Malgré ces pertes de vie humaines, les Canadiens au pays voient avec fierté les exploits militaires de leurs soldats et célèbrent leurs victoires par des manifestations et des défilés massifs.

Des donneurs bénévoles permettent d’assurer la vie des vétérans lors de leur enrôlement, de les inonder de cadeaux au moment de leur départ et pendant leur service, puis de les fêter à leur retour. Ils créent aussi un fonds patriotique et mettent sur pied une division canadienne de la Soldiers’ Wives’ League, qui s’occupe de leurs personnes à charge. Ils fondent également la Canadian South African Memorial Association, chargée de marquer des inscriptions sur les tombes des Canadiens décédés, dont plus de la moitié sont victimes de maladies plutôt que victimes au combat. Après la guerre, les Canadiens érigent des monuments à la mémoire des combattants. Pour la plupart des villes et des villages à travers le Canada, il s’agit des premiers monuments commémoratifs de guerre de leur histoire, et plusieurs existent encore aujourd’hui, dont celui de l’avenue University à Toronto, sculpté par Walter Allward (qui est aussi responsable du monument canadien érigé sur la crête de Vimy, en France).

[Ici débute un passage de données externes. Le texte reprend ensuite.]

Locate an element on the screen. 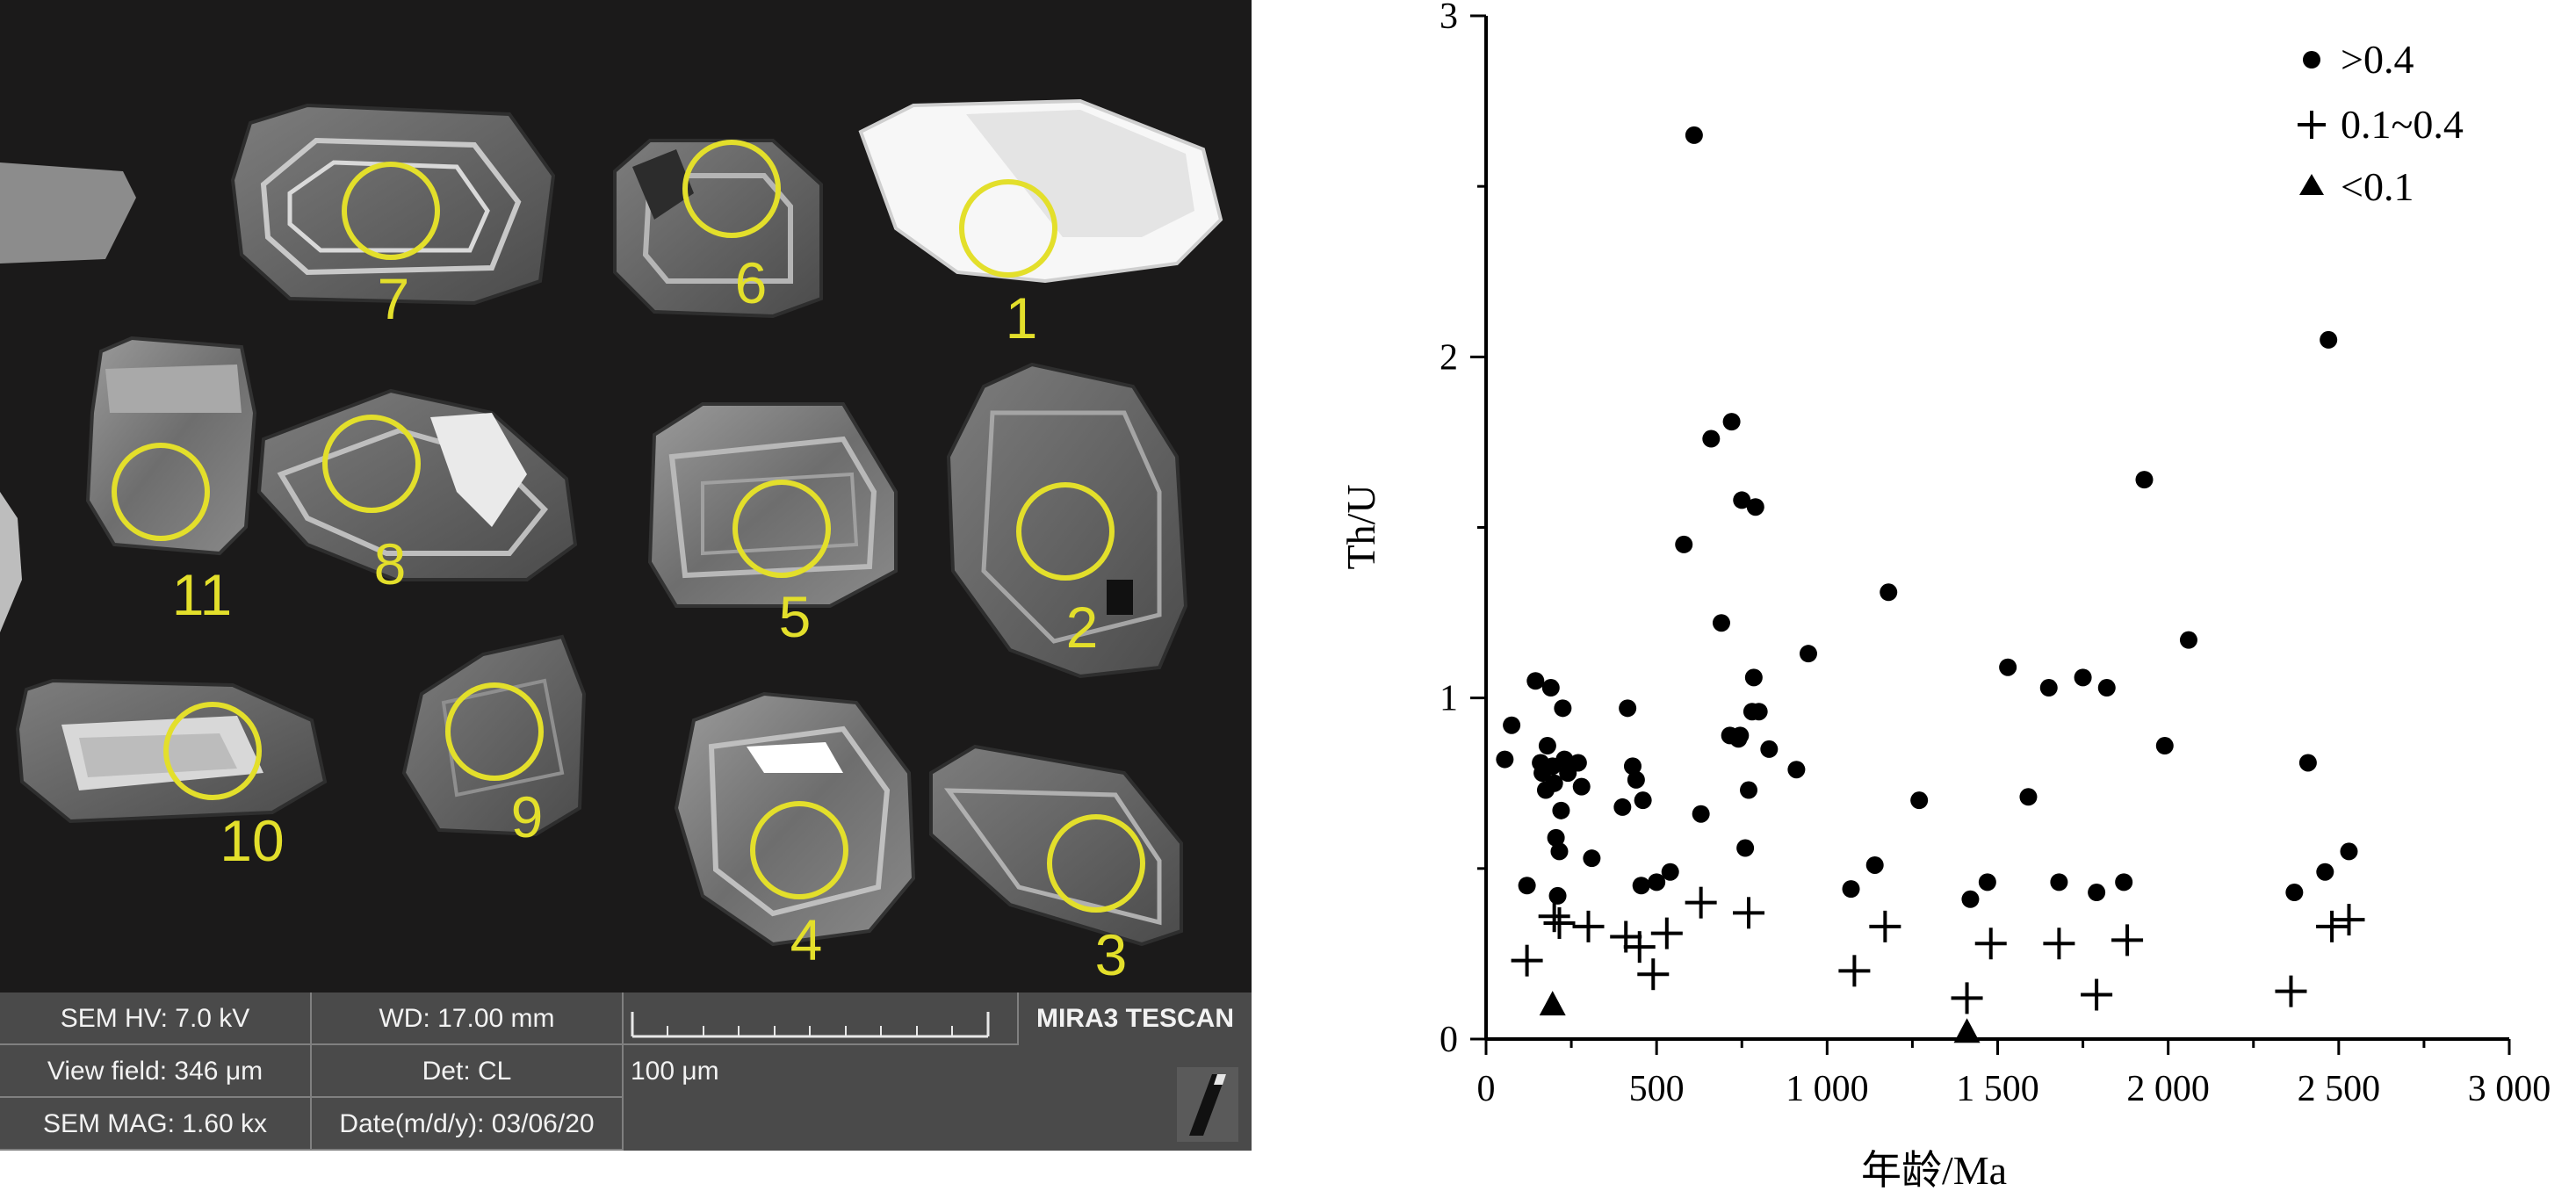 The height and width of the screenshot is (1191, 2576). grain-9: 9 is located at coordinates (494, 741).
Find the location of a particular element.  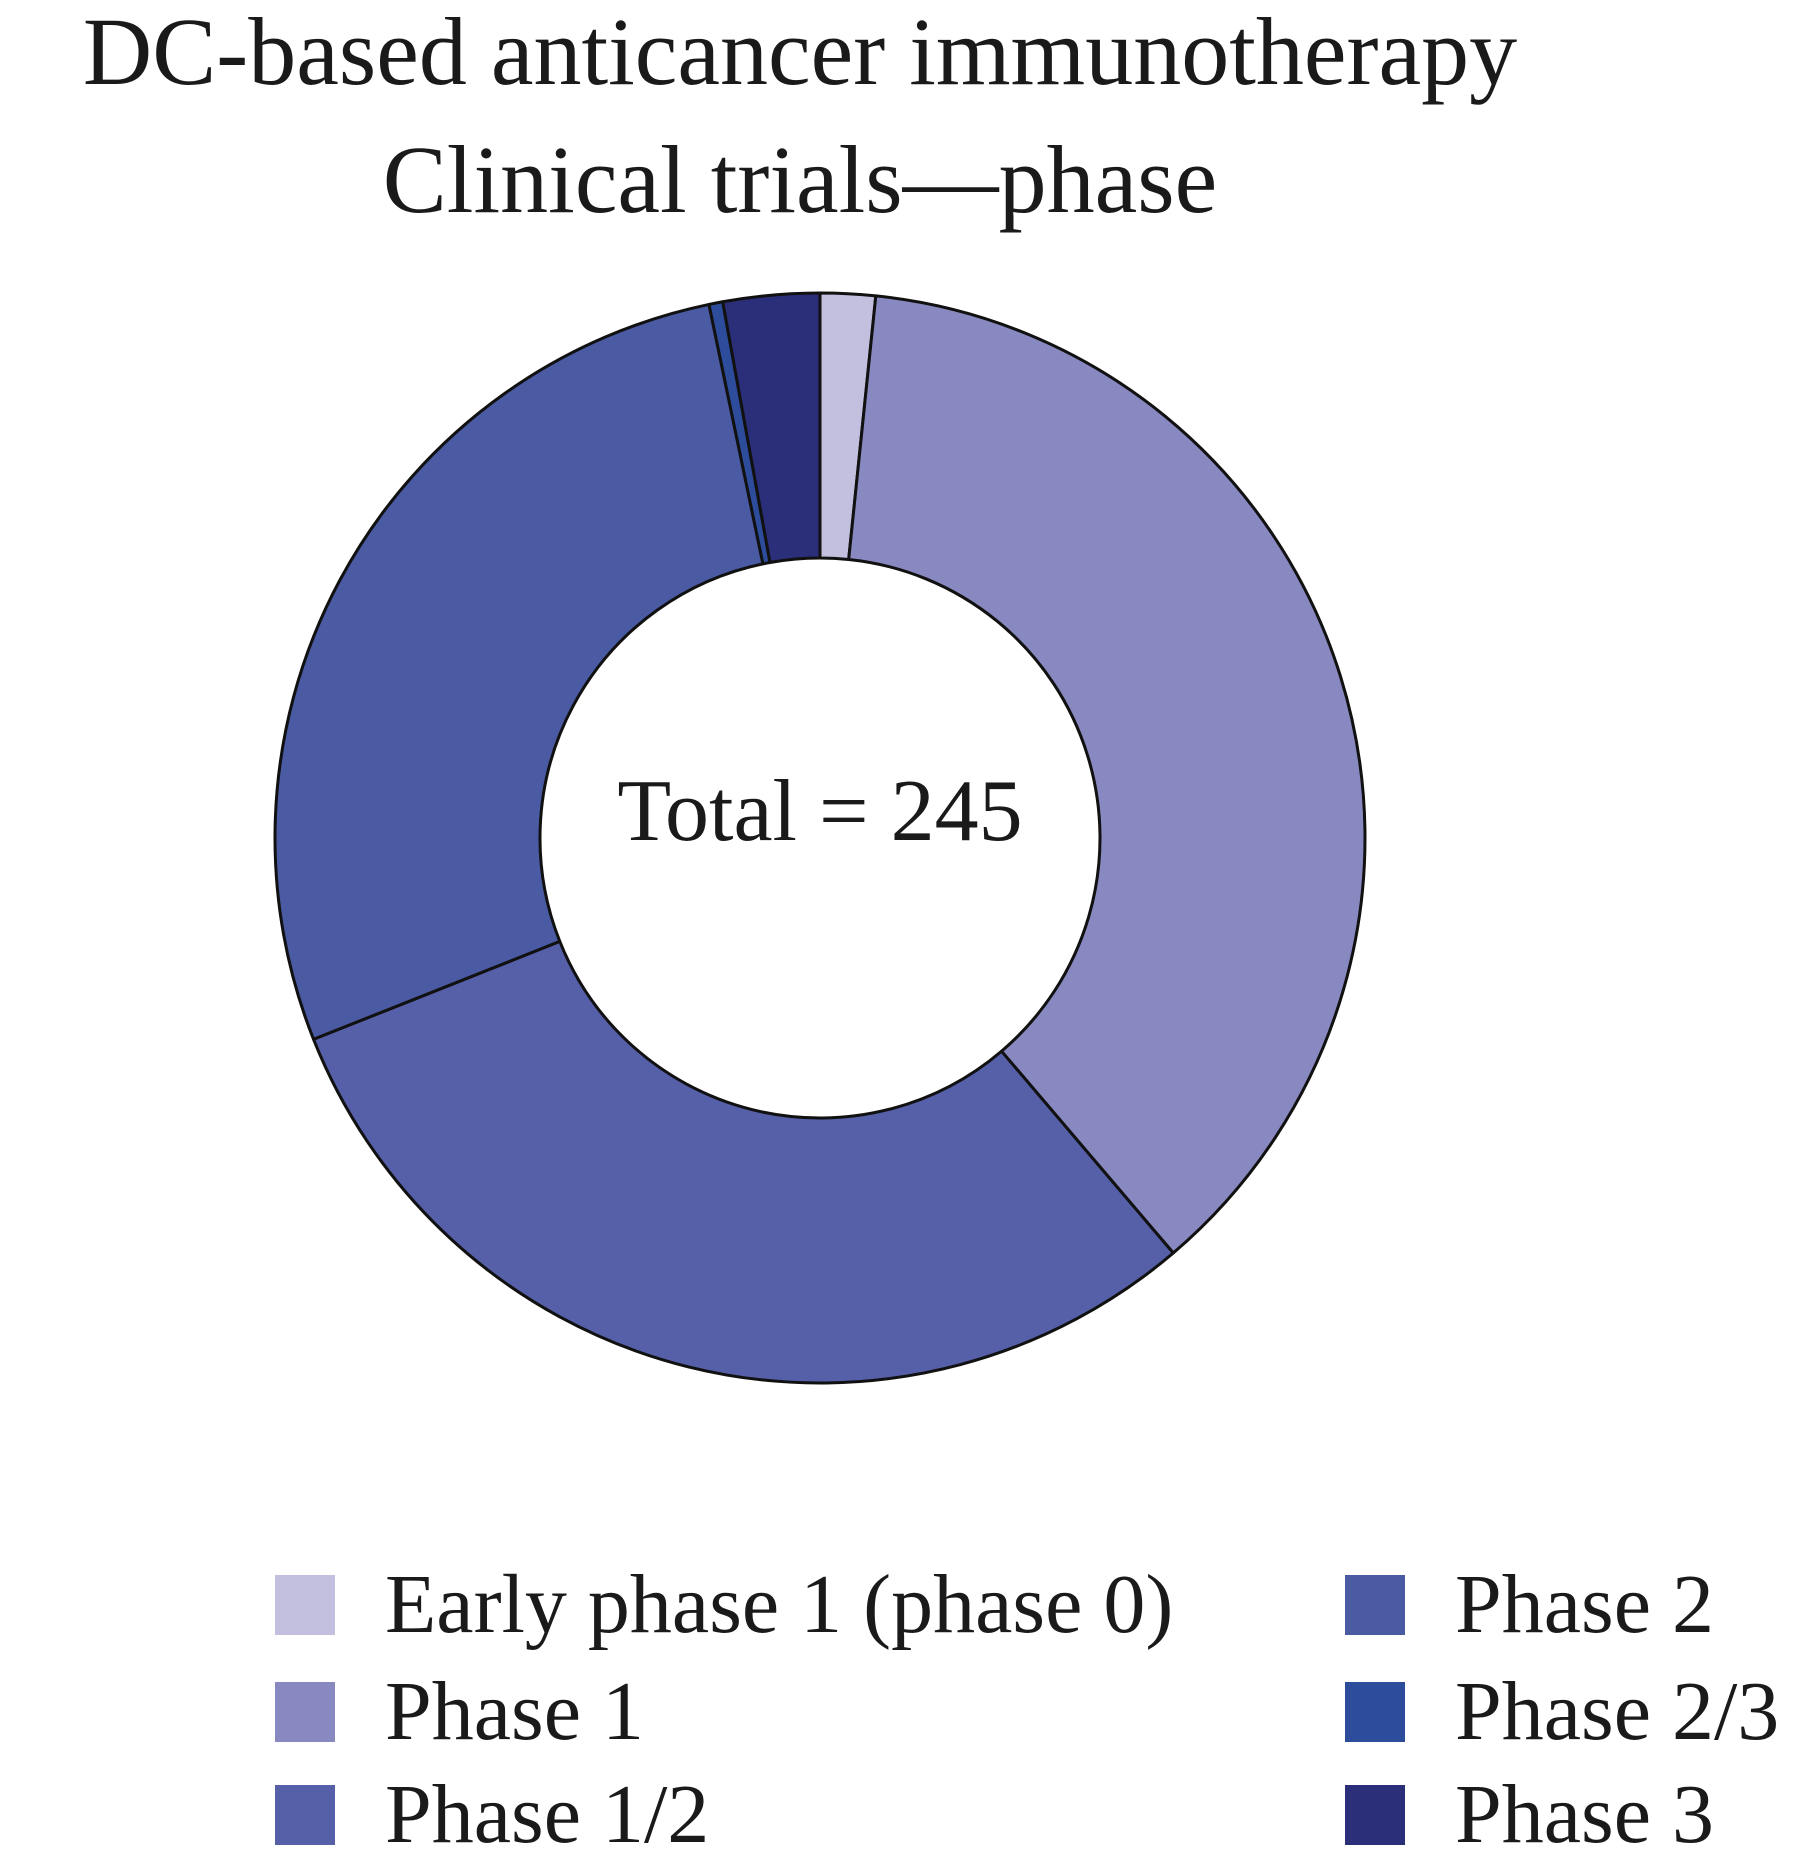

chart-title: DC-based anticancer immunotherapy is located at coordinates (800, 52).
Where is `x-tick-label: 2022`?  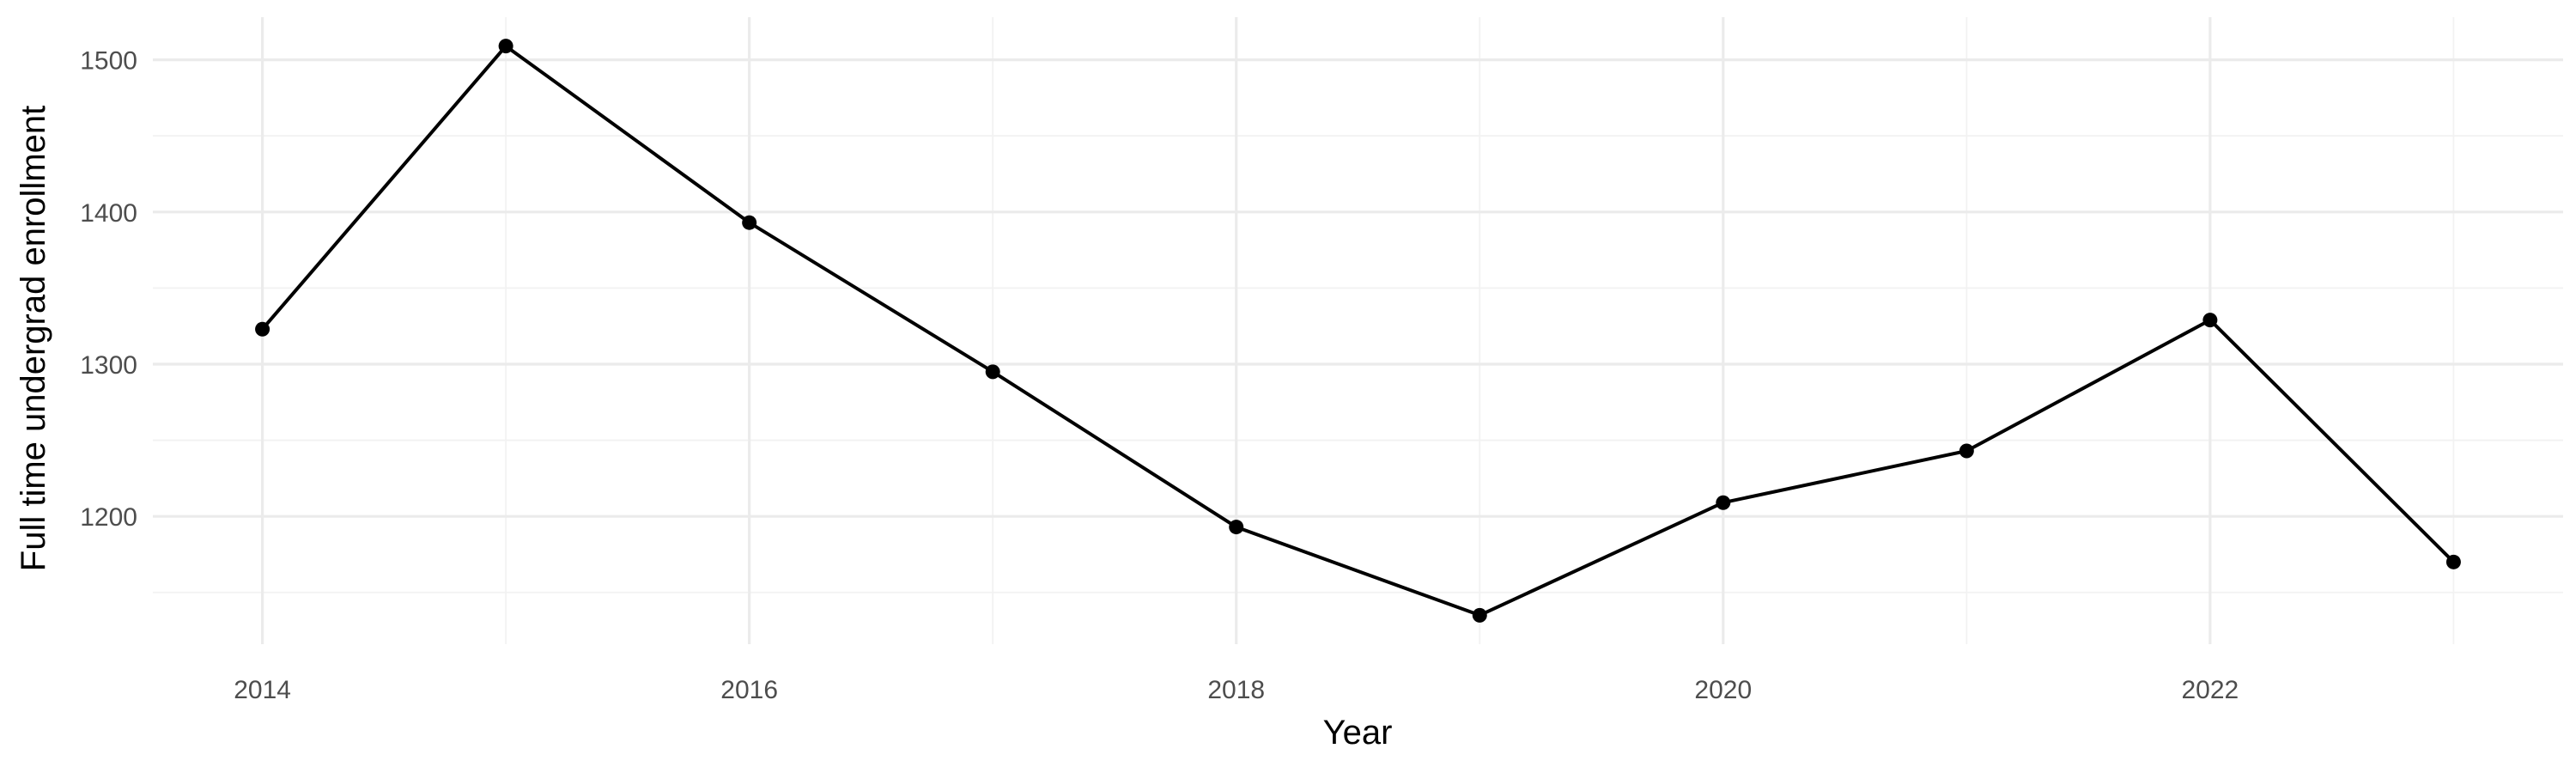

Cette guerre est prophétique de bien des façons, elle laisse présager ce qui suivra avec la Première Guerre mondiale : le succès des soldats canadiens en Afrique du Sud, et leurs critiques à l’endroit des dirigeants britanniques et de leurs valeurs sociales procurent aux Canadiens une nouvelle confiance en eux-mêmes, ce qui relâche les liens avec l’Empire au lieu de les resserrer. Cette guerre nuit également aux relations entre les Canadiens français et anglais, préparant la voie à l’importante crise de la conscription qui consumera le pays de 1914 à 1918.

L’Afrique du Sud présente aussi de nouvelles méthodes de combat qui émergeront de manière importante dans le futur; on constate pour la première fois l’avantage défensif d’avoir des soldats solidement retranchés armés de fusils à longue portée, et le monde découvre un avant-goût des tactiques de guérilla.

Deux figures imposantes du 20e siècle font également leur apparition en Afrique du Sud: Winston Churchill, à titre de correspondant de guerre, et Mahatma Gandhi, un avocat de Natal s’étant porté volontaire comme brancardier pour ramener les blessés britanniques des champs de bataille. Au même moment, John McCrae, un poète canadien auteur du célèbre « Au champ d’honneur » (1915; In Flanders Fields), goûte pour la première fois à la guerre en Afrique du Sud en tant que jeune officier de l’Artillerie royale canadienne.